- What to do:
1. In the passage on the right to strike in South Africa, in what year was a Task Team appointed to draft a Labour Relations Bill?
2. Continue the passage on the right to strike in South Africa from the point where it ends.

- Document section:
+---+

The Government submits that the Court “correctly” held that “the ILO sets a minimum
requirement” and that “the ILO prescribes neither the procedural prerequisites for
embarking on secondary strikes or any other substantive requirements. Those are matters
for sovereign states to determine in national legislation. Section 66(2)(c) meets the
ILO’s minimum requirement that the primary strike must be lawful but adds procedural and
other requirements consistent with the negotiations and the Constitution”. The
Government also refers to the dissenting judgment which held that section 66(2)(c)
should be interpreted restrictively so as to have the least intrusion into the right to
strike; that the impact that the secondary strike might have on the business of
secondary employer is of no relevance to the bargaining process between primary employer
and its workers and section 66(2)(c) requires only that the secondary strike be
reasonable in relation to the business of the primary employer.
- 100. The Government provides a detailed account of the guarantees of
labour rights, in particular the right to strike, in the national constitution (section
23), legislation (sections 64-66 LRA) and case-law, including the historical background
of transition from apartheid to democracy. In this context, the Government refers also
to the 1992 ILO Fact-Finding and Conciliation Commission (FFCC), which completed its
report amidst the process of negotiation and transition to a democratic system. The
Government indicates that in 1994, a Task Team was appointed to draft a Labour Relations
Bill that would give effect to the commitment by the Government to ILO Conventions Nos
87, 98 and 111, and the findings of the FFCC, comply with the Constitution, and contain
a recognition of fundamental organizational rights of trade unions. In relation to
industrial action, the Task Team identified various deficiencies in the then-existing
legislation, including its failure to give effect to the right to strike and recourse to
lock-out; complicated and technical pre-strike procedures; the prohibition of
socio-economic strikes and the ready availability of interdicts and damage claims.
- 101. The Government indicates that the LRA gives particularly generous
protection to the right to strike, including secondary strikes. The Constitutional Court
has confirmed that the right to strike is a right “based on the recognition of
disparities in the social and economic power held by employers and employees”. The law
draws on distinct conceptions of the right, as an individual civil liberty, as an aspect
of associational freedom, and as a right to bargain collectively. It thus protects
strikes when certain substantive and procedural conditions related to the collective
bargaining process have been met – a strike must be preceded by conciliation, deadlock
and notice to the employer – but also permits protest action, that is, the right of
workers to withhold their labour to promote or defend their broader socio-economic
interests. The Government further indicates that the right to strike is not absolute and
may be limited under section 36 of the Constitution provided the limitation is
reasonable and justified. The LRA seeks to protect and balance the interests of both
employees and employers, while protecting the integrity of the collective bargaining
process. The Government underlines that one respect in which it is plainly justifiable
to place reasonable limitations on the right to strike is where they involve violence or
the threat thereof. A protected strike may lose its protection when strike violence
displaces functional and orderly collective bargaining.

+---+

- Given data:
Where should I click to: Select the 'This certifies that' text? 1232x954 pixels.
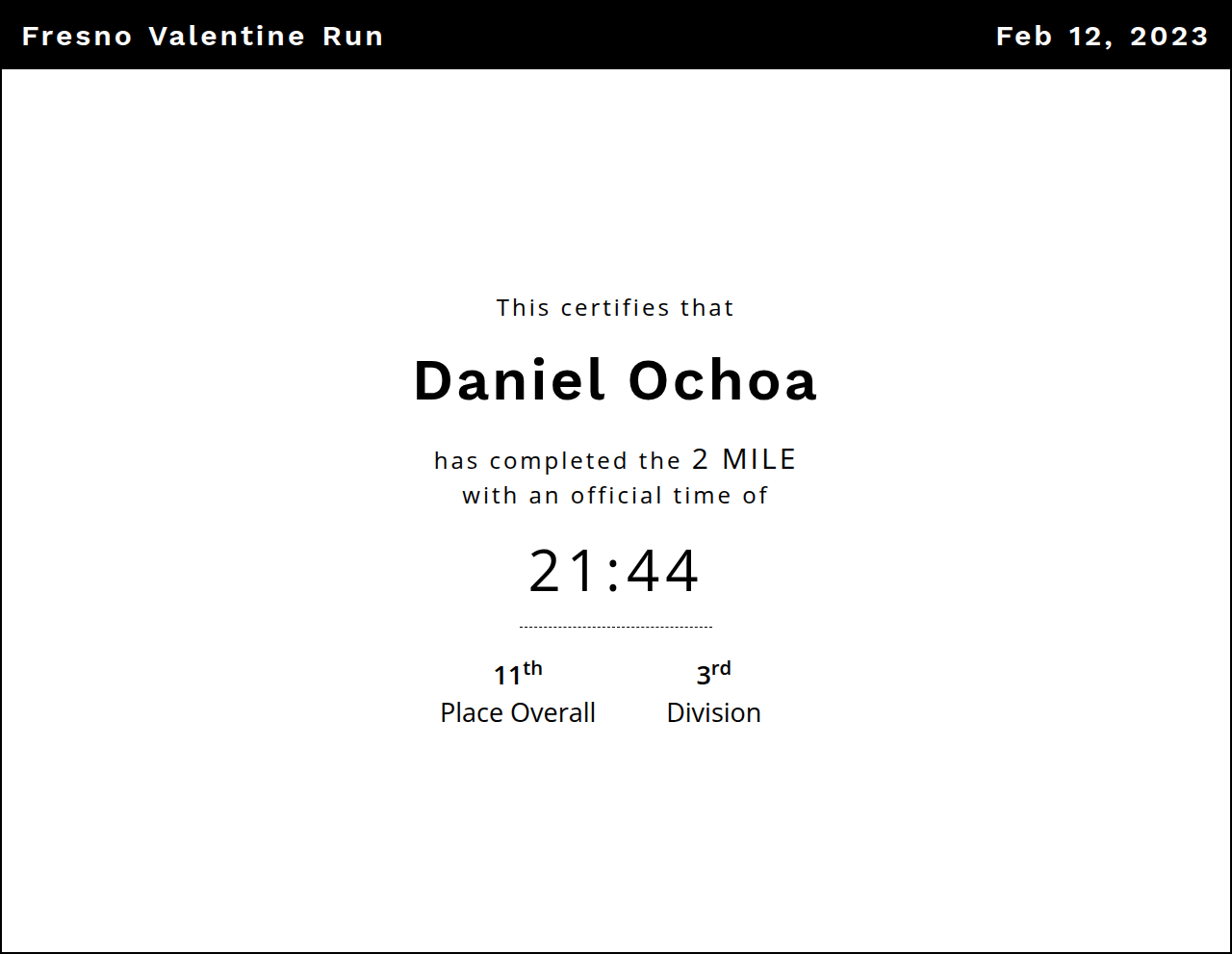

+---+

- Outputs for the tasks:
1. In 1994.

2.
- 102. The Government further refers to several Constitutional Court
rulings to demonstrate that the Court has adopted a rights-sensitive approach to strike
action and showed a keen awareness of South Africa’s international obligations under ILO
Conventions. These references include:
- South African National Defence Union v.
Minister of Defence, in which the Court struck down as unconstitutional the
provisions of the Defence Act which prohibited members of the armed forces from
joining trade unions and participating in acts of “public protest” widely
defined.
- National Union of Metalworkers of South Africa (NUMSA) v. Bader Bop
(Pty) Ltd, in which the question before the Court was whether the LRA precluded
non-representative unions from the exercise of organizational rights, either through
agreement with the employer, or through industrial action. The Court had specific
regard to Conventions Nos 87 and 98 and found that a reading of the LRA which
permitted minority unions the right to strike over the issue of shop steward
recognition would be more in accordance with the principles of freedom of
association entrenched in the ILO Conventions. The Court concluded that the LRA was
capable of a broader interpretation, which did not limit fundamental rights, and
that such an interpretation had to be preferred.
- South African Transport and
Allied Workers Union (SATAWU) v. Moloto, in which the majority of the Court held
that to require more information in the strike notice than the time of its
commencement would run counter to the underlying purpose of the right to strike in
the Constitution, namely, to level the playing fields of economic and social power
already generally tilted in favour of employers.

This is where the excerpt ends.